Acknowledging critical achievements of such objectives so far, Madam Awurusah said over the last 20 years, the global gender gap in education had become narrower, and some countries have reached parity in school enrolment; the number of women dying in child birth had almost halved and in 46 countries, women now hold more than 30 percent of the seats in national parliaments in at least one chamber.
She said the 2014 Millennium Development Goals (MDG) Report highlighted the serious challenges that still remained, including the fact that 60 percent of the 781 million adults and 126 million youth worldwide who lacked basic literacy skills were women and girls.
“Although poverty rates were halved between 1990 and 2010, 1.2 billion people live in extreme poverty today,” she said.
“Poor women’s work subsidises the global economy with nine trillion US dollars annually”, she added.
She said because education was a human right in itself and an enabling right that transforms lives, education unions work to advance the right of women and girls.

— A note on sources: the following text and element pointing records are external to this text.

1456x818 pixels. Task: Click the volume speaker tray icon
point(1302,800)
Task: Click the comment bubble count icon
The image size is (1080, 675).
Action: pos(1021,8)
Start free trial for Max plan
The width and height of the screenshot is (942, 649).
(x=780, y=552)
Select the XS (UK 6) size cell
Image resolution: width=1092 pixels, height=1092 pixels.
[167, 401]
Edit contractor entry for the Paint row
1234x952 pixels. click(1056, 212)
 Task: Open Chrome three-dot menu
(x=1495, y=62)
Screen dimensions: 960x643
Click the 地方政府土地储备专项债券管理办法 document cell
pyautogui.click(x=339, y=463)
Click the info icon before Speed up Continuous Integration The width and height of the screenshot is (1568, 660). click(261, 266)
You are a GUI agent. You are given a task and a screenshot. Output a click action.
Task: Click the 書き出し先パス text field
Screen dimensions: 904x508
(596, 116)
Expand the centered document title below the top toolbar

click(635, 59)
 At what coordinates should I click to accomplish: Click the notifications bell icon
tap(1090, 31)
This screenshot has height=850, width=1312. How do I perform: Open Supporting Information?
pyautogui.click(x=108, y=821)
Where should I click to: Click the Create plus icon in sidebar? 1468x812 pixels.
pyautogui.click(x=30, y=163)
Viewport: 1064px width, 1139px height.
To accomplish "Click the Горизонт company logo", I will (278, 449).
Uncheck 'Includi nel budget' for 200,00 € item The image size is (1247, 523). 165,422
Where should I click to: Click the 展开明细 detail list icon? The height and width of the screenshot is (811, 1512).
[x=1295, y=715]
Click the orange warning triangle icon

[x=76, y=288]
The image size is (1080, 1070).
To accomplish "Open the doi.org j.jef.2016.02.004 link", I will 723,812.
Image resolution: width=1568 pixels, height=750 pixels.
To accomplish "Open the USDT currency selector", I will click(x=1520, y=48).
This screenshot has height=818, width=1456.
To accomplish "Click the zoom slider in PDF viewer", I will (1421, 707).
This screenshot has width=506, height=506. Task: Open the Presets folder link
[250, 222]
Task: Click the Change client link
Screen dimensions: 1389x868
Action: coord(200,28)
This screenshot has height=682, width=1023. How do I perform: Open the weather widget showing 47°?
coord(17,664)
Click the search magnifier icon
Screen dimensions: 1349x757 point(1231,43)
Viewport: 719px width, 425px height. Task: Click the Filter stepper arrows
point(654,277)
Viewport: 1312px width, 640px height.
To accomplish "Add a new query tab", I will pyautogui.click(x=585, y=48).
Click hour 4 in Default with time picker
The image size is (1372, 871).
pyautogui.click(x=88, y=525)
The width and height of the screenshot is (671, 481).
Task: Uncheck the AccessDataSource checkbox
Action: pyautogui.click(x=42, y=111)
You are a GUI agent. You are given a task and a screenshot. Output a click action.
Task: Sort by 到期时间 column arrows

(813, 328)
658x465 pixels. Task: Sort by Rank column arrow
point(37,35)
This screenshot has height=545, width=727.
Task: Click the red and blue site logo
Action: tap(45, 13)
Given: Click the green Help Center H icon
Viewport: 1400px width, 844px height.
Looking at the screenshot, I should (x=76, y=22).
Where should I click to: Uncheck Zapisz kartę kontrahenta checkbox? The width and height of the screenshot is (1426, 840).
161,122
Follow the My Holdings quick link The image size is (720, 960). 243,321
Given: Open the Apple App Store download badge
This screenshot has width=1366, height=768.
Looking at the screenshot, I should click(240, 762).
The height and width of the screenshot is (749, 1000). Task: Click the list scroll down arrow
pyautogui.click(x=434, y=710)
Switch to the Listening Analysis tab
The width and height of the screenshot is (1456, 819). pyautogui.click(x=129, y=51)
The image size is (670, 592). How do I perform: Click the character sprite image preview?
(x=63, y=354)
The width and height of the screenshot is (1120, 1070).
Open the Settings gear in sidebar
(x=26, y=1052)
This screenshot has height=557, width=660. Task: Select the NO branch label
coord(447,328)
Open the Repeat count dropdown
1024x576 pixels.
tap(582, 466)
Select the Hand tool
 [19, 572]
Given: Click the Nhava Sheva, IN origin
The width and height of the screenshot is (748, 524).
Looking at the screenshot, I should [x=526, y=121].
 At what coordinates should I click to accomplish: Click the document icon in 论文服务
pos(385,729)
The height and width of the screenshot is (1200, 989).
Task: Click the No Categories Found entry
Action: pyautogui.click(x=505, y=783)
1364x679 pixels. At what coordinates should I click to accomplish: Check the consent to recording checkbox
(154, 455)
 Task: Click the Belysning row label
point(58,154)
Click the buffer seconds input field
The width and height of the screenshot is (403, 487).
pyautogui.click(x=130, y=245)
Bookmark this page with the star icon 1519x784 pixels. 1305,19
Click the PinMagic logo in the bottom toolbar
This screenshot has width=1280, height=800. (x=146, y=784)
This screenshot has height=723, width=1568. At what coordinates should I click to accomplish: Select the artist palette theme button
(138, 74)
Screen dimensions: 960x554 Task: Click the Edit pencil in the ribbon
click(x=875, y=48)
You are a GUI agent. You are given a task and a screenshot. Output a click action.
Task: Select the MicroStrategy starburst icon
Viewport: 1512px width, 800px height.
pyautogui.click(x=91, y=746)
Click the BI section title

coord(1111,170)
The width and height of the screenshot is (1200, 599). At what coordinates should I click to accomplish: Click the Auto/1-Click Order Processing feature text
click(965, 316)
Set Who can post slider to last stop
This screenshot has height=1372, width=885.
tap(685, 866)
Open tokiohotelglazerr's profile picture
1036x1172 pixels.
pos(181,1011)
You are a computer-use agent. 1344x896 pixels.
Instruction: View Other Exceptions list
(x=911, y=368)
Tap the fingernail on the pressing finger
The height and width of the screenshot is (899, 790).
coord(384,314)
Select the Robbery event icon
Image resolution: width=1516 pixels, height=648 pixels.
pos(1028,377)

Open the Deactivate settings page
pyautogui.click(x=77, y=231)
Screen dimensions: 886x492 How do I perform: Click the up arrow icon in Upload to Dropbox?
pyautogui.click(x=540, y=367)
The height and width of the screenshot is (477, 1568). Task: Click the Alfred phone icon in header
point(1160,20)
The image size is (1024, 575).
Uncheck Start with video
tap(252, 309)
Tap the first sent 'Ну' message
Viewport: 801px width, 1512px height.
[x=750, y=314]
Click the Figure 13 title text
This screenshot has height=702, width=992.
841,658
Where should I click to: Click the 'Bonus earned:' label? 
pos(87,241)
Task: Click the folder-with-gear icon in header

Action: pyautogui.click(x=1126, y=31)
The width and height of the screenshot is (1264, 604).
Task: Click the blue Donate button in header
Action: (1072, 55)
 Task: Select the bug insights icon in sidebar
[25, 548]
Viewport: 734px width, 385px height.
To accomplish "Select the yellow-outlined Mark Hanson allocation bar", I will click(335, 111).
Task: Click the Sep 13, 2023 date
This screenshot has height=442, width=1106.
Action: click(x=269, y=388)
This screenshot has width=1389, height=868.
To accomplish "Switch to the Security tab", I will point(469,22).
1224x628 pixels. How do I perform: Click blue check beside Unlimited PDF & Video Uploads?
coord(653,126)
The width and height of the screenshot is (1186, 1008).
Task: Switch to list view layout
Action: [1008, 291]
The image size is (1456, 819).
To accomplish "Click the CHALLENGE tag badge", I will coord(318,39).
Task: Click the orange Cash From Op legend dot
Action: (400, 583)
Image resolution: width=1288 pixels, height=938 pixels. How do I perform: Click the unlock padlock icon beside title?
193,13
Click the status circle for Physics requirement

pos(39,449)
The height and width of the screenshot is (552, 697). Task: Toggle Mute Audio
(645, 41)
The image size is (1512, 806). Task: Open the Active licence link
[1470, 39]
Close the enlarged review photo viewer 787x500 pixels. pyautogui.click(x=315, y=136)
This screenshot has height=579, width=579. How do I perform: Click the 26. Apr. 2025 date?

Madam Awurusah, therefore, urged Education International (EI) member organisations to renew their efforts this year to enable the Beijin Platform for Action to become a reality for women and girls, boys and men.
Mr. Le-Roy Levi Mc Nara, Upper West Regional GNAT Secretary, noted that the practice whereby people reduce their age in order not to go on pension early was an indication that the pension scheme was not attractive enough for workers reaching the age of retirement.
He said a transformed pension scheme would attract people to become more than willing to retire when they reach the retirement age and called on government not to interfere with the management of the pension scheme which he said should be privately managed.
On the issue of transfers, Mr. Mc Nara noted that transfer was a management tool to improve on performance in the education sector, noting however that in the Upper West Region the issue of transfer was rather becoming more like a punishment.
This practice, he pointed out, demoralizes teachers and appealed to District and Regional Education Directors to desist from using transfer as a form of punishment for teachers.
The Upper West Regional GNAT Secretary also underscored the need to pay teachers handling a class of more than 80 children some allowances, to motivate them to do so effectively.
Mr. Mc Nara in justifying his statement noted that a class of 80 children was supposed to be managed by two teachers, and that in circumstances where there were no teachers and one teacher had to manage the class, then the teacher should be paid some motivational allowance.